The Blinding Lights aren’t dancing in the dark

The Blinding Lights might sound like they come from New Jersey, but the rock ‘n roll band hail from London where they’ve been making a name for themselves since 2015.

And the brothers Callum, Jack, and Theo Lury aren’t content with just being your standard trio. Live, they’ve been known to expand their sound with the Royal College of Music based string ensemble, The Delphi Quartet, and their own horn section, The Devastations.

Ahead of a string of hometown gigs, the group tell us about the thrill of playing live, family, having fun on stage, and what they’ve learnt from Bruce Springsteen.

Which song of yours best describes what you’re about as a band?

The title track off our first EP, ‘Those Nights’. I reckon we’d go for that song for a few reasons, but as much as anything because it embodies our belief in music and live music. That your life is going to go on regardless, one day to the next. It’s all about making the most of those moments where something special can happen. When you’re at a gig just before it starts, there’s something in the air, something palpable. There’s such a great amount of potential, you don’t know what could happen, but anything could.

What music do the three of you agree on? And, perhaps more importantly, what music do you disagree on?

It’s probably fair to say that there is a basic core of music that we all agree on and listen to a lot. So that’s things like Springsteen, Prince, Billy Joel, Ray Charles, Fleetwood Mac, and a lot more. The differences really start to appear as you look towards more modern music. Some of us are more aware of the modern music scene than others and then individual tastes start to come into play more. That being said, we all like a really well written pop song,whoever it’s by.
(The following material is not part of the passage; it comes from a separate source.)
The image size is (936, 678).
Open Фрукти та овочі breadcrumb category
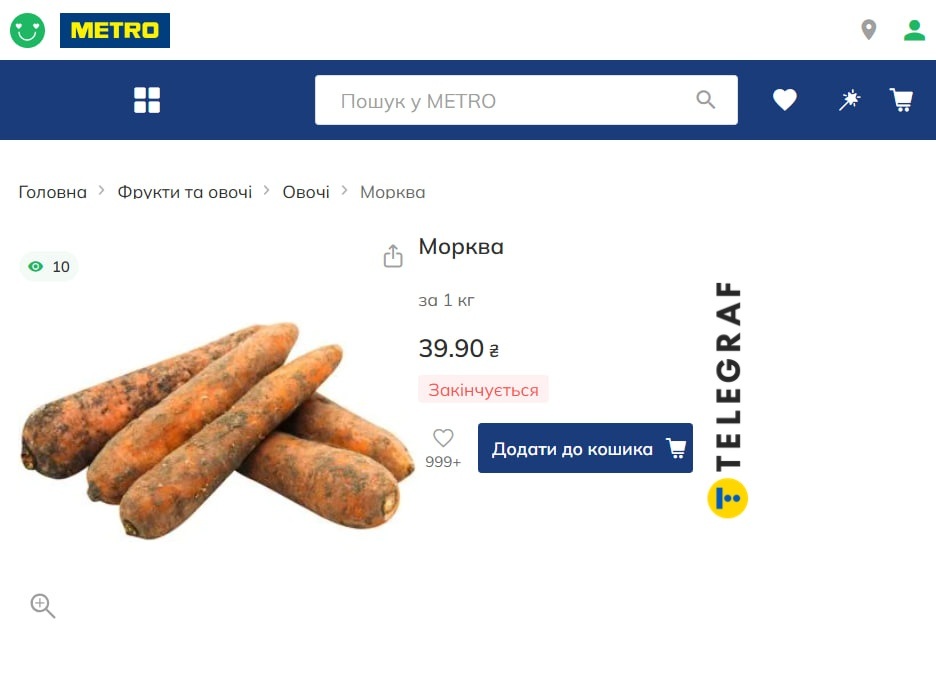click(184, 192)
So what’s it about, for example, Springsteen that appeals to you all?

Our parents are big Springsteen fans so his music has always been around us. I think fundamentally we’d all agree that ‘Born To Run’ is to us the greatest sounding popular music album ever made, and Springsteen and the band are the greatest live act both now and over the past several decades. And if anything it’s the live shows just as much as his music which has informed what we do now. The way we approach each show and try to construct setlists with a good flow to them, and put everything into each performance to try and give the audience the greatest show they’ve ever seen. So perhaps what he’s given us in addition to his music is a masterclass in work ethic.

And like Springsteen, your live performances are about having fun. That’s hard to fake. So how do you keep it fun?
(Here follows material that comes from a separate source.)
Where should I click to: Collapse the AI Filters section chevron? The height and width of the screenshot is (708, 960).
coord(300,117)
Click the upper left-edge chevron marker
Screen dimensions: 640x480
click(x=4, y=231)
Putting on a show which is fun is definitely central to what we want to do. And I think we’re lucky in that what we all love to do is to play live, so to keep it fun, or to look like we’re having fun, all we really need to do is play, because it’s exactly what we’d most like to be doing.

Another thing you seem to have learnt from Springsteen is how to work with a big band from time to time.
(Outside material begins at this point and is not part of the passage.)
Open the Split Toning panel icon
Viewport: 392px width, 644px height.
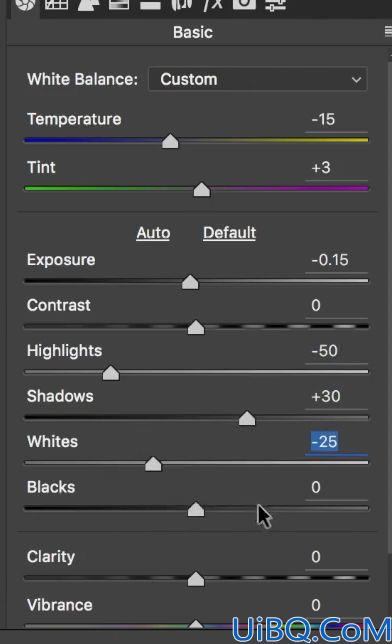click(x=150, y=4)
Expanding the band was always something we’d had in our minds that we wanted to do,and I think the appeal lies largely in the fact that it gives you a greater degree of musical freedom to do things and come up with arrangements that we’d just never be able to pull off as a three-piece. In addition to learning how to orchestrate parts for a string section, one of the main challenges we face is actually finding venues with a setup that can actually accommodate the whole band. But playing with more people is something we really enjoy, so it’s a matter of compromise and sometimes only having the horn section rather than everyone. And we do still play as a three-piece as well, which is fun because when you’re a small band you can be much more flexible in the way you play and be spontaneous.

What’s it like to play in a band with your siblings as opposed to performing with people you’re not related to?

As far as modern rock music goes, we’ve all only ever played with each other. But growing up we all performed in various different ensembles, from choirs and dixieland jazz groups, to orchestras and big bands. And those experiences really were formative because playing as part of groups like that really teaches you to listen and watch each other. In particular, to always have your eye on the bandleader so that the show can be flexible if he wants to signal for a solo, extra choruses etc. I think playing with siblings for us works well. We all like to work in a pretty similar way and have similar senses of humour which means that we’re all usually on the same page. It’s also easier to argue and have blunt disagreements without worrying about someone getting insulted.

And finally, what’s in store for the rest of 2017?

So we’re going back into the studio later this year to record some new material, so hopefully we’ll be putting some new stuff out by early 2018, and then accompanying that with some gigs in support of the new material.